DeVos argued Thursday that education is failing too many students, pointing to “flatlined” test scores (presumably on the National Assessment of Educational Progress, also called the Nation’s Report Card) and more than 1.3 million youths who drop out of school each year. The Obama administration’s $7 billion investment in overhauling the worst schools, called the School Improvement Grant program, didn’t work, DeVos said, making reference to a study by the administration that found no increase in test scores or graduation rates at schools that got the money.
“They tested their model, and it failed miserably,” she said. She emphasized that she was not indicting teachers.
She has said that she wants to return as much authority over education as possible to states and districts, and intends to identify programs and initiatives to cut at the Education Department. She has also made clear that she intends to use her platform to expand alternatives to public schools, including charter schools, online schools and private schools that students attend with the help of public funds.
“We have a unique window of opportunity to make school choice a reality for millions of families,” she said. “Both the president and I believe that providing an equal opportunity for a quality education is an imperative that all students deserve.”
DeVos, who has said very little about her views on higher education, criticized colleges for being hostile to conservatives.
“The faculty, from adjunct professors to deans, tell you what to do, what to say and, more ominously, what to think.
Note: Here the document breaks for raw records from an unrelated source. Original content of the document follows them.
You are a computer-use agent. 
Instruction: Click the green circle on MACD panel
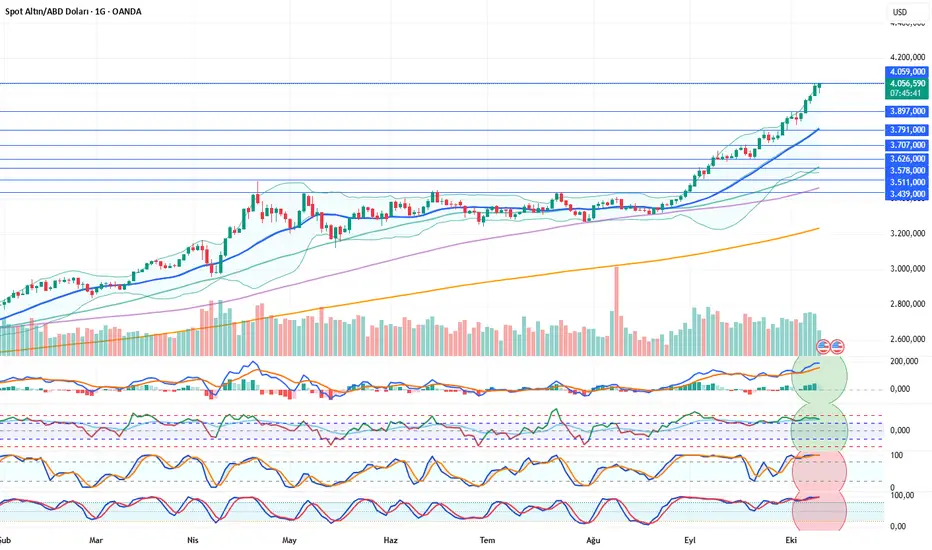point(819,376)

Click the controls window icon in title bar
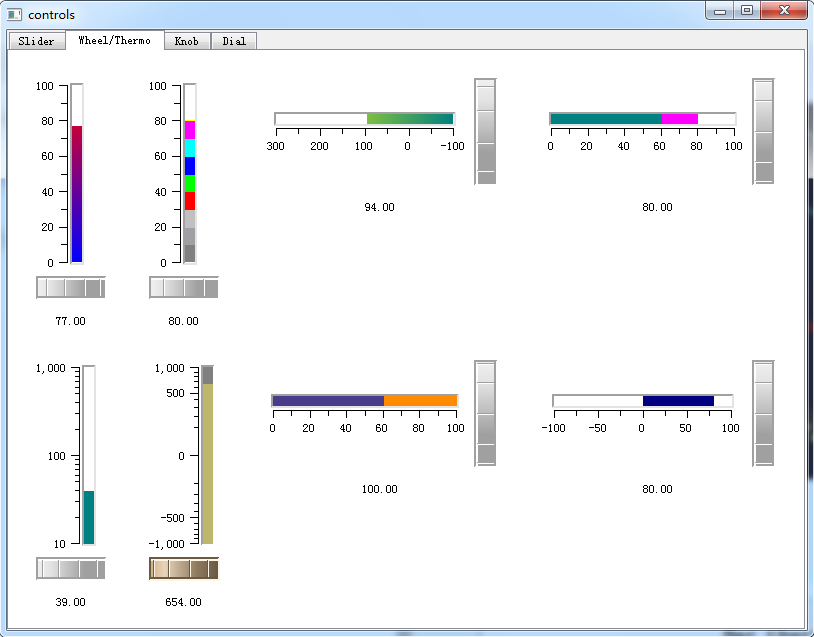click(14, 15)
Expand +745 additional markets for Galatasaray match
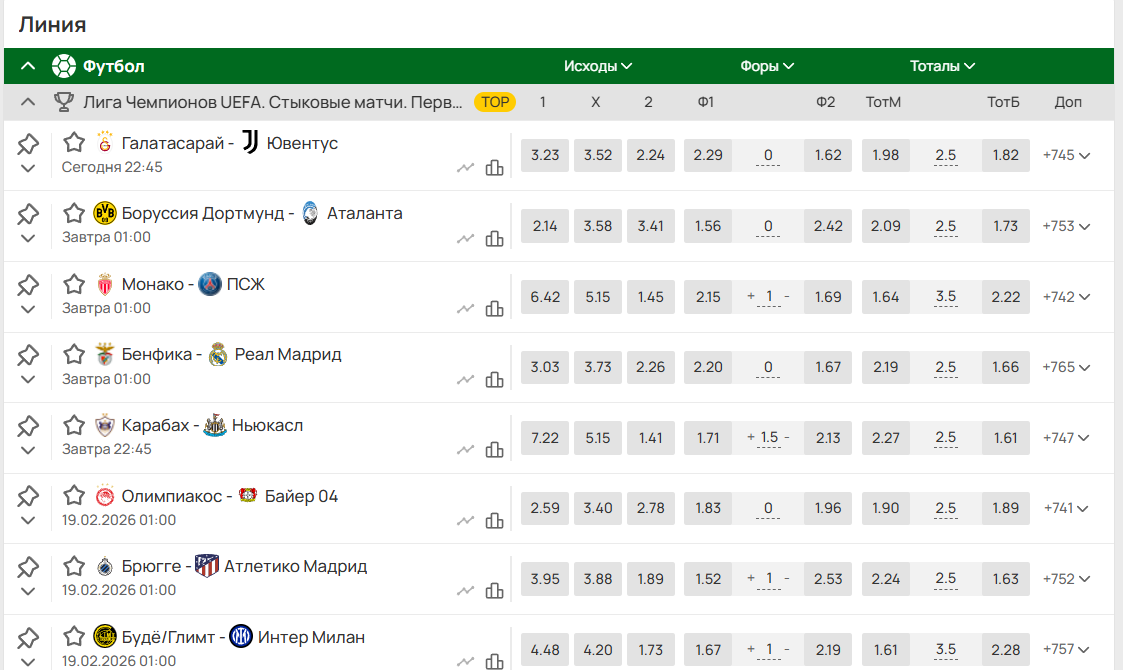This screenshot has width=1123, height=670. point(1066,155)
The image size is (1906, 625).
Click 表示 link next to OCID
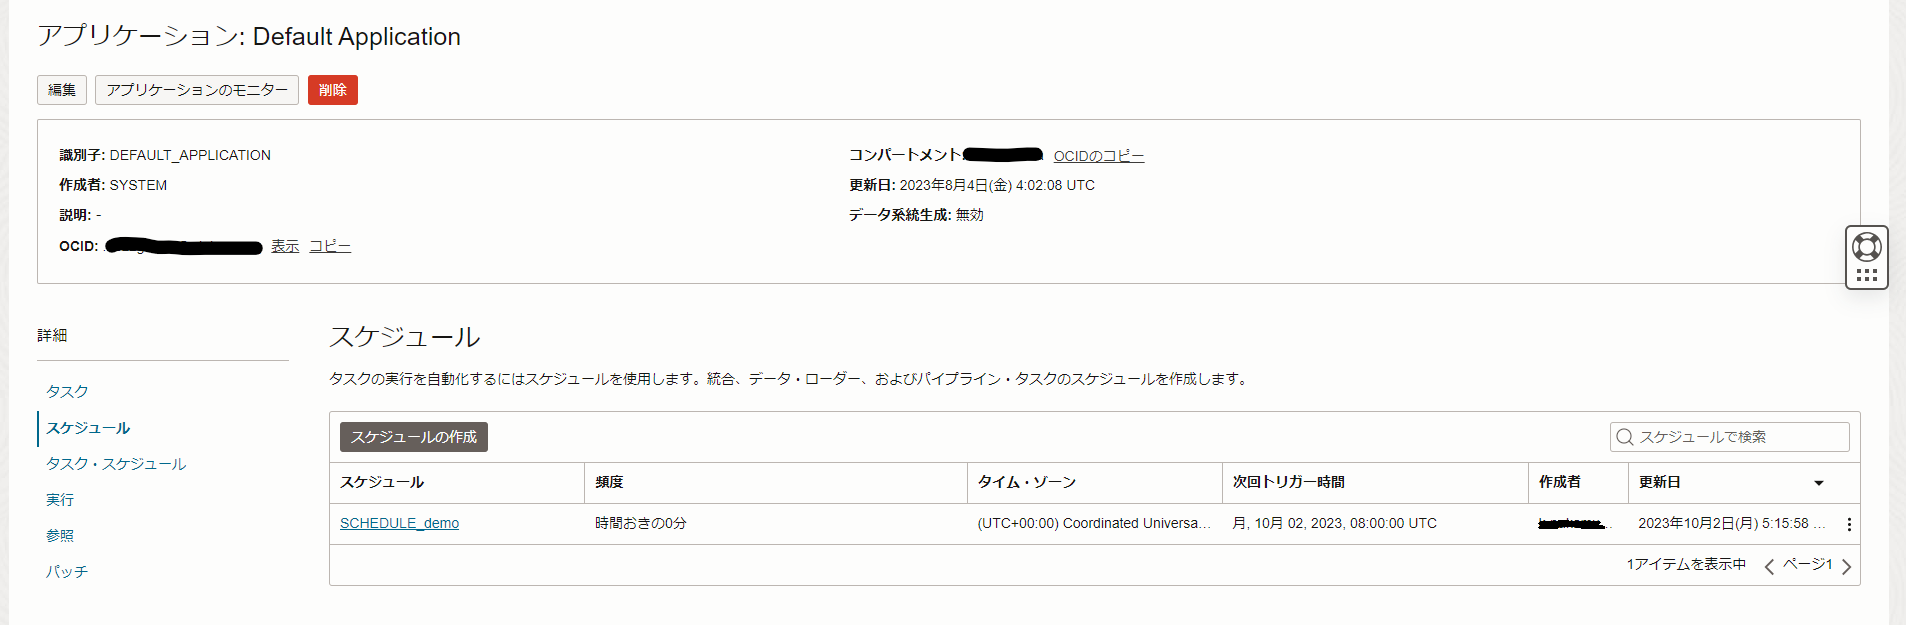[x=285, y=246]
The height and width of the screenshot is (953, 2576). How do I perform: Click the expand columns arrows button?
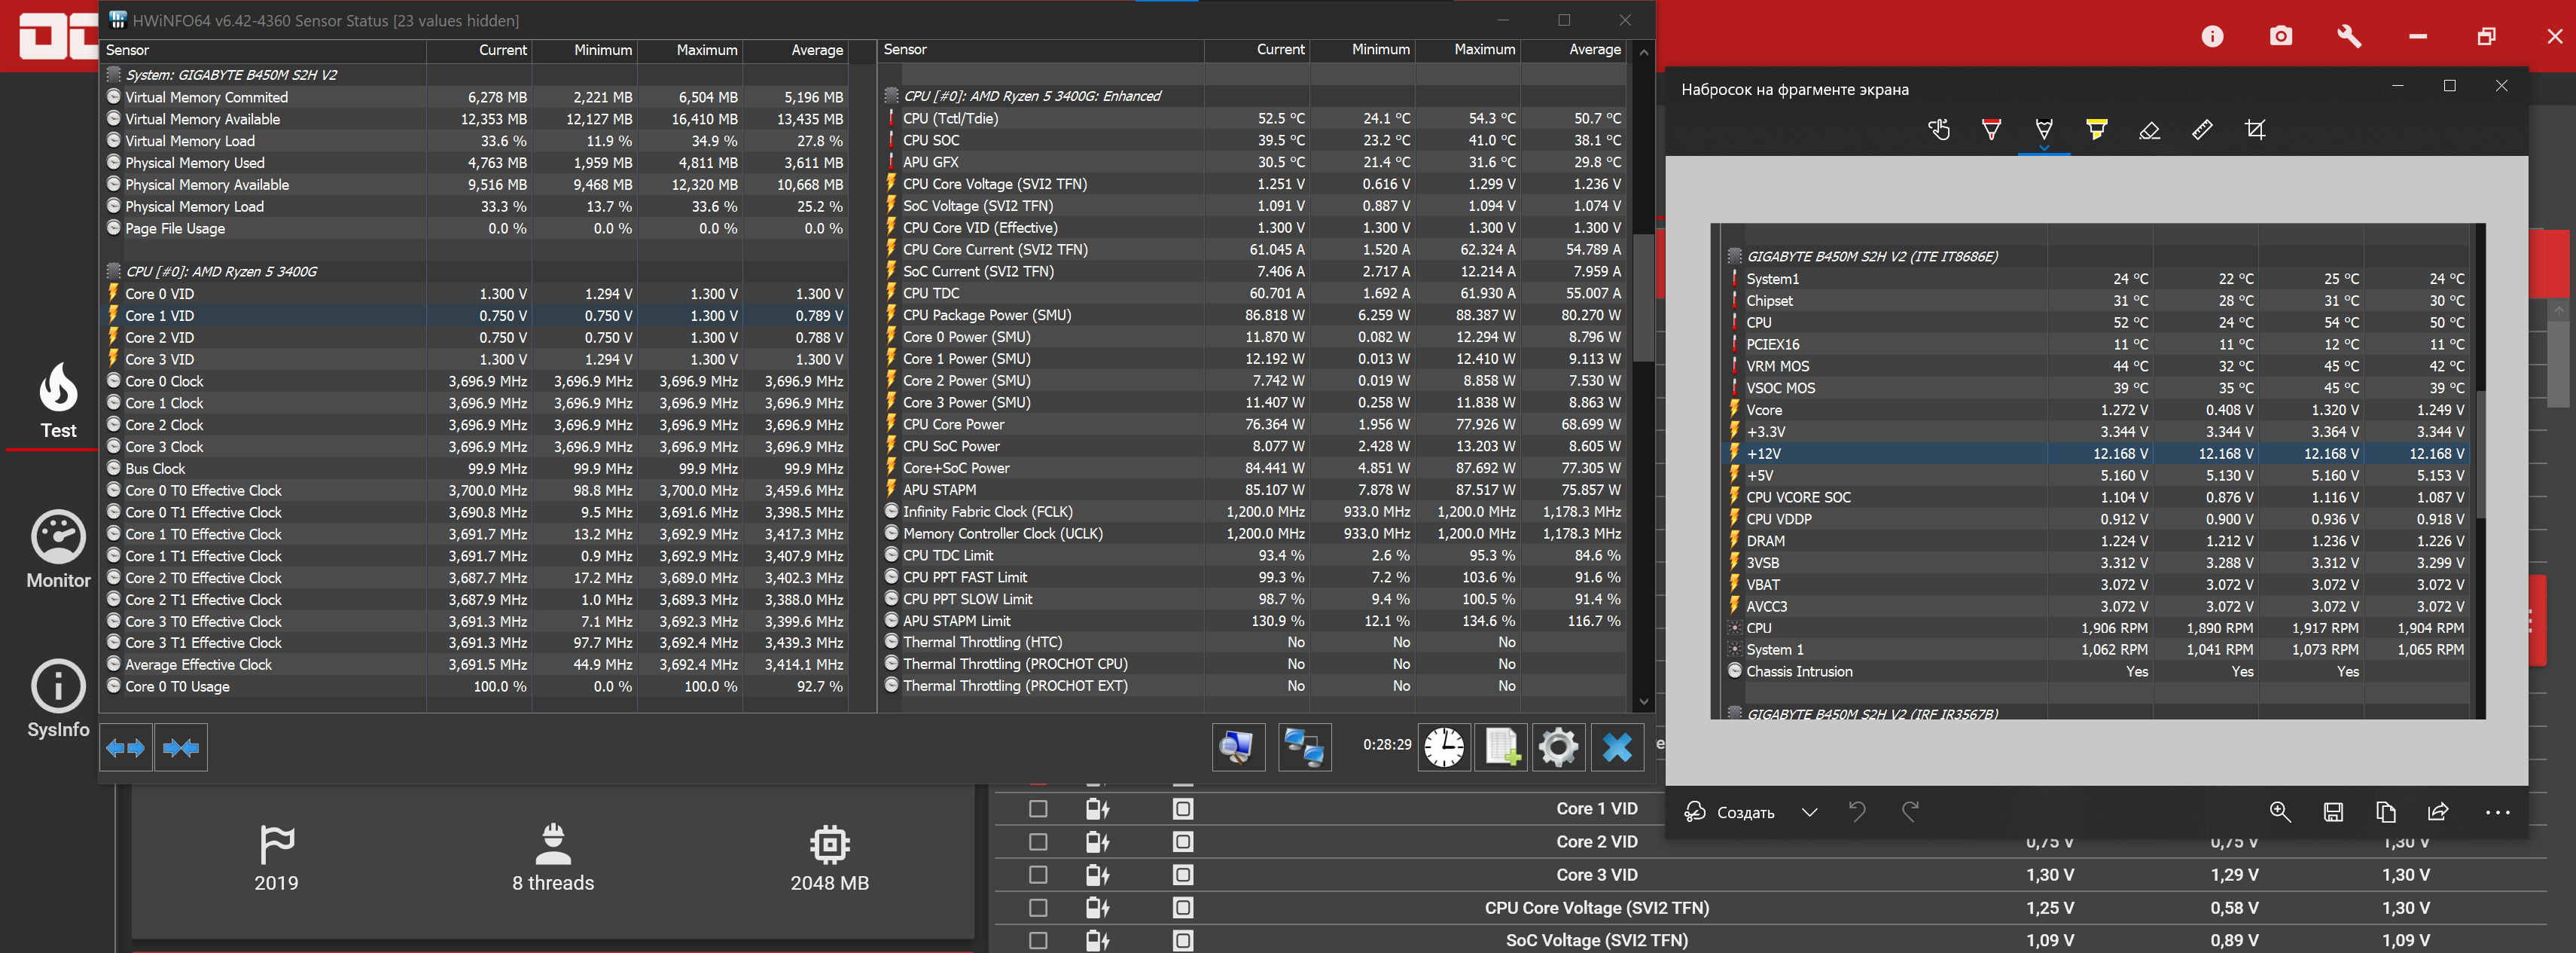[126, 748]
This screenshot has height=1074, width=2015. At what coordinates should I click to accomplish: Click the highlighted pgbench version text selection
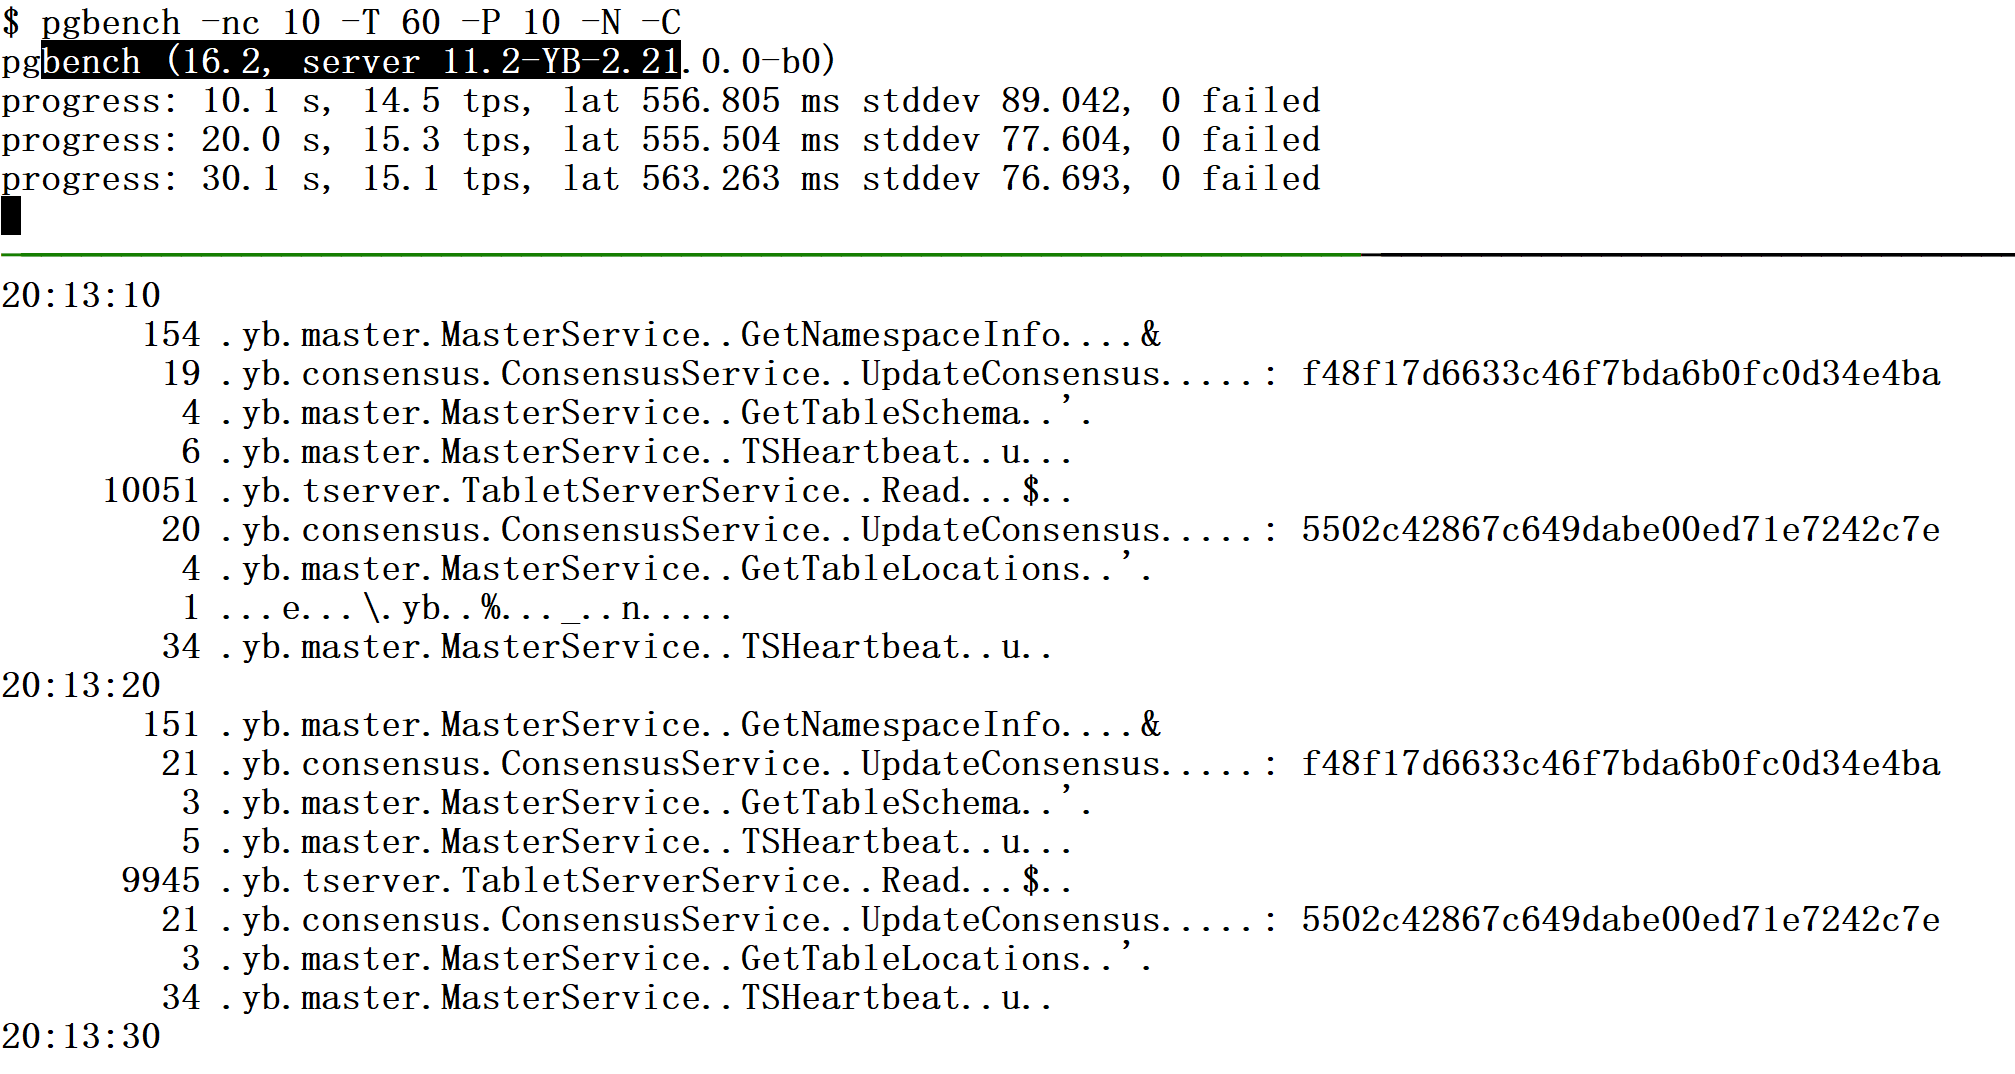pyautogui.click(x=360, y=61)
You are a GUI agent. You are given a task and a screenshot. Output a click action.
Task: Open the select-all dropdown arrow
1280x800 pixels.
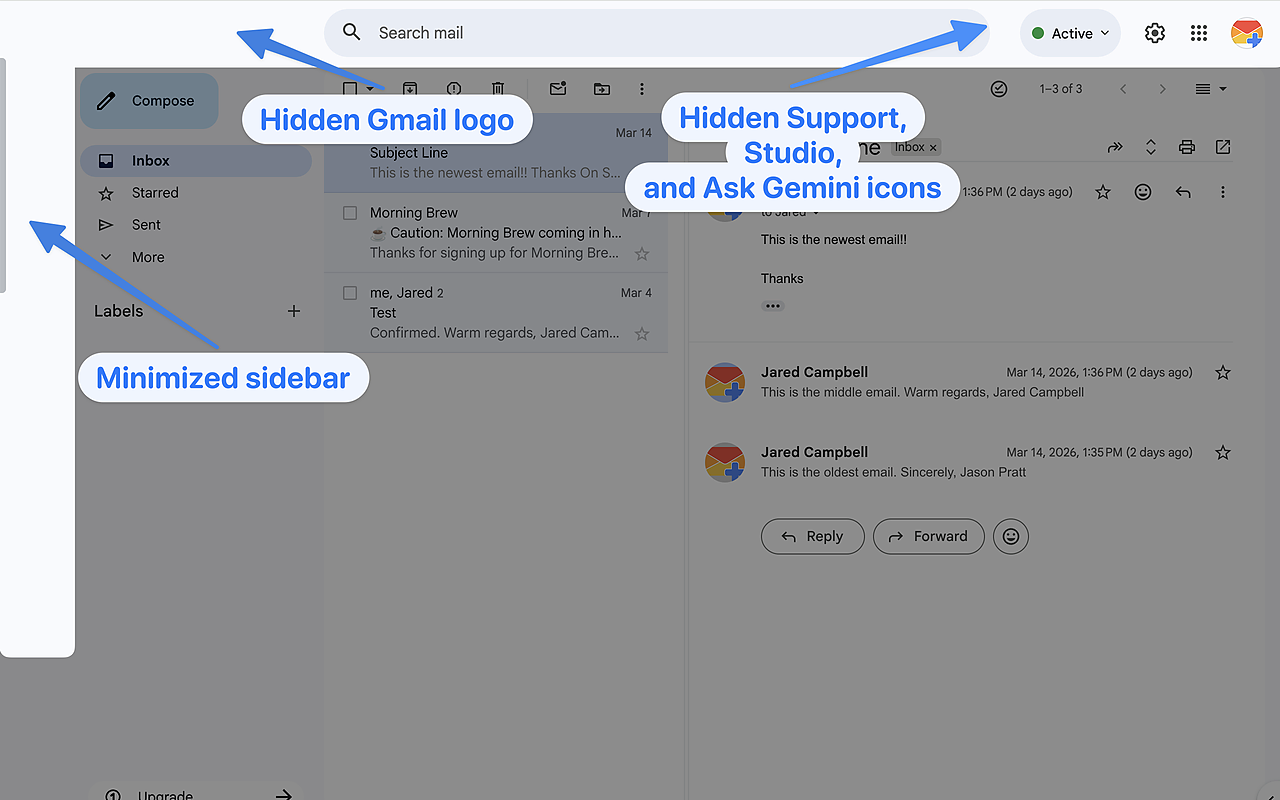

They say that if you voted for Donald Trump, you’re a threat to the university community,” DeVos said. “But the real threat is silencing the First Amendment rights of people with whom you disagree.”
Later, in response to a question from McEnany, DeVos offered this advice to conservative students: “Don’t shut up. Keep talking. Keep making your arguments,” she said. “You can do so respectfully and with civility, but I think you need to do so with confidence. We need to have opposing viewpoints and differing ideas in an academic environment.”